Il volume di cui voglio parlare è una via di mezzo tra un saggio di critica letteraria ed un antologia poetica. Il titolo completo è il seguente: Operai di sogni - La poesia del Novecento in Sicilia; nacque a seguito degli atti del convegno nazionale di studi e ricerche di Randazzo, tenutosi tra il 10 ed il 12 novembre del 1984 nel comune siciliano. Trattasi di un'opera collettiva, anche se la presentazione e la curatela fu affidata al poeta Giovanni Raboni. Il volume si divide in tre parti: la prima e la seconda - dalla pagina 19 alla pagina 270 - sono dei saggi critici dedicati ai maggiori ed ai migliori poeti siciliani del Novecento. La terza parte, compresa tra la pagina 273 e la pagina 514, è invece una vera e propria antologia poetica, che vede protagonisti esclusivi i poeti siciliani del XX secolo, partendo da Giuseppe Villaroel, e giungendo a Carmela Fratantonio.
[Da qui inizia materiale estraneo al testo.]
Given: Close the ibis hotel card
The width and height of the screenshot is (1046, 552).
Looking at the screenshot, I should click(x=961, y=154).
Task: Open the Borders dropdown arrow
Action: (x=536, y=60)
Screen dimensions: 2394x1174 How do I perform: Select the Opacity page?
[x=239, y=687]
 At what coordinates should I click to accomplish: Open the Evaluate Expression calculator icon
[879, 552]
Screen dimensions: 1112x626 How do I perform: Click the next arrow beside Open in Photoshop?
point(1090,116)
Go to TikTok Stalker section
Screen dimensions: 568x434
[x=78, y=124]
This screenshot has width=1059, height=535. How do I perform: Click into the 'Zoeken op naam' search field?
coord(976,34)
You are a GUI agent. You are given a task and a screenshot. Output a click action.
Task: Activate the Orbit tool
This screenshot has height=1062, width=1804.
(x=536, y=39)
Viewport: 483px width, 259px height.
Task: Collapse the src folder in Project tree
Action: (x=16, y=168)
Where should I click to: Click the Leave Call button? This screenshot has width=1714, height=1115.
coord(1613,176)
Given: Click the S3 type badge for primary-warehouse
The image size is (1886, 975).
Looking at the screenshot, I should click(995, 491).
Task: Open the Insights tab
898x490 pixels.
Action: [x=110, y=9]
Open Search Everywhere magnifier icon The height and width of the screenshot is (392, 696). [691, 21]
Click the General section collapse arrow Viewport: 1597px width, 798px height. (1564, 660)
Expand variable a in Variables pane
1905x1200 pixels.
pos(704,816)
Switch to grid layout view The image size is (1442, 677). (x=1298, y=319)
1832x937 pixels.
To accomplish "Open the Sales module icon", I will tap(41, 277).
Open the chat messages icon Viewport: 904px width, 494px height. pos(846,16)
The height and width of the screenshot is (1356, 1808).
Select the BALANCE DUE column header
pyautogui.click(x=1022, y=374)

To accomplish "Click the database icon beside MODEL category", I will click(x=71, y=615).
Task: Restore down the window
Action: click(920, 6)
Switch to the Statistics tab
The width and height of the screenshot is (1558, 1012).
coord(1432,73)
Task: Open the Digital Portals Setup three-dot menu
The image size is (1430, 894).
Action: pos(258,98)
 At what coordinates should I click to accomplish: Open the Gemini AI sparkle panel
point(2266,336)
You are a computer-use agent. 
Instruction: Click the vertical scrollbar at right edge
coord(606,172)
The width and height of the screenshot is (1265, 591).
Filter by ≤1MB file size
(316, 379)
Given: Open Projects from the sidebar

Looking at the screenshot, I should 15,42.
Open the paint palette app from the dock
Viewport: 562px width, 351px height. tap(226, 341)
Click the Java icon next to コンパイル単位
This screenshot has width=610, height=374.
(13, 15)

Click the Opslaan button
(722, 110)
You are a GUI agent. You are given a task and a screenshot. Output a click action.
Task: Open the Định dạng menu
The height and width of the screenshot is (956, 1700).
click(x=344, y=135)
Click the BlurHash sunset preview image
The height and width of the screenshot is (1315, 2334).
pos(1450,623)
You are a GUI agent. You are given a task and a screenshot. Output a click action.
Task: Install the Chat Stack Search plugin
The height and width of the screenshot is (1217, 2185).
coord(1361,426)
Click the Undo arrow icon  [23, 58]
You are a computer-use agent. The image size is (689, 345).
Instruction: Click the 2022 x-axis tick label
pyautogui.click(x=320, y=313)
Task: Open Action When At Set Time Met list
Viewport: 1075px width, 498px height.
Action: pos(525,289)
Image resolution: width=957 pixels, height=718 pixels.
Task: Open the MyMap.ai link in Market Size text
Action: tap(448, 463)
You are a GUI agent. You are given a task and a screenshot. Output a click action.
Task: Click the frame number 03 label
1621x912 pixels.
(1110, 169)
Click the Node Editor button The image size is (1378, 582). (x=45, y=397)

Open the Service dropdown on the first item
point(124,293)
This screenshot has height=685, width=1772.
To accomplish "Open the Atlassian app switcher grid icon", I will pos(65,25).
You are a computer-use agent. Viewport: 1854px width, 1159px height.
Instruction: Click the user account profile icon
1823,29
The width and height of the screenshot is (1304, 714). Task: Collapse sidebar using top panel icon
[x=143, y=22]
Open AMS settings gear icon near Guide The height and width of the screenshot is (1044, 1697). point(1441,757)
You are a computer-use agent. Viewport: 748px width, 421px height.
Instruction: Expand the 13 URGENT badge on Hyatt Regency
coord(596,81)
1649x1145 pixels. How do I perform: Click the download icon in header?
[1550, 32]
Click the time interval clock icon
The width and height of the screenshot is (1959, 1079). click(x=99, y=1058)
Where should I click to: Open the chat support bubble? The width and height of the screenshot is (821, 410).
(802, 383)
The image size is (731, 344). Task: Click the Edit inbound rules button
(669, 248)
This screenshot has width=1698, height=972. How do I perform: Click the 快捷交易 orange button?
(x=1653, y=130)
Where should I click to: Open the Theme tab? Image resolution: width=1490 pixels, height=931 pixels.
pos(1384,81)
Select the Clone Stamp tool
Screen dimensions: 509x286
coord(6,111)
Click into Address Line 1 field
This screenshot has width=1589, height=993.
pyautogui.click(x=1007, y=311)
In tutto sono compresi 28 poeti, inclusi i dialettali. Forse è inutile e superfluo aggiungere che spiccano, tra tutti, i nomi di poeti come Quasimodo, Cattafi e Ripellino (e in parte dello stesso Villaroel, probabilmente un po' accantonato dalla critica più recente); ma in questa antologia si può notare quanto la regione siciliana sia ricca di poeti validissimi ed anche poco conosciuti; tale discorso non riguarda soltanto il Novecento, come dimostra un'altra antologia, sempre dedicata alla poesia siciliana, di cui in futuro parlerò. Una pecca che ho individuato, riguarda l'assenza delle prime generazioni di poeti siciliani novecenteschi; infatti non vengono considerati né inclusi poeti importanti come Tito Marrone, Giuseppe Antonio Borgese e Federico De Maria - tanto per citarne alcuni - che completerebbero un repertorio poetico di prim'ordine, facendo capire al lettore che i siciliani erano già inseriti nelle più significative e sperimentali correnti poetiche, già nei primi anni del XX secolo. A parte ciò, il volume, sia per quel che riguarda la parte critica, che per quella antologica, è ben fatto e risulta senz'altro interessante. Riporto come mio solito, tutti i nomi dei poeti inseriti in questa antologia.

 


 


OPERAI DI SOGNI

 

Giuseppe Villaroel, Francesco Guglielmino, Ignazio Buttitta, Vann'Antò, Salvatore Quasimodo, Mario Gori, Edoardo Cacciatore, Bartolo Cattafi, Giuseppe Zagarrio, Lucio Piccolo, Stefano D'Arrigo, Angelo Maria Ripellino, Enzo Leopardi, Santo Calì, Guido Ballo, Alfonso Zaccaria, Angelo Maugeri, Armando Patti, Vanni Ronsivalle, Andrea Genovese, Giuseppe Bonaviri, Jolanda Insana, Sebastiano Addamo, Mario Grasso, Santi Bonaccorsi, Vincenzo Grasso, Nino De Vita, Carmela Fratantonio.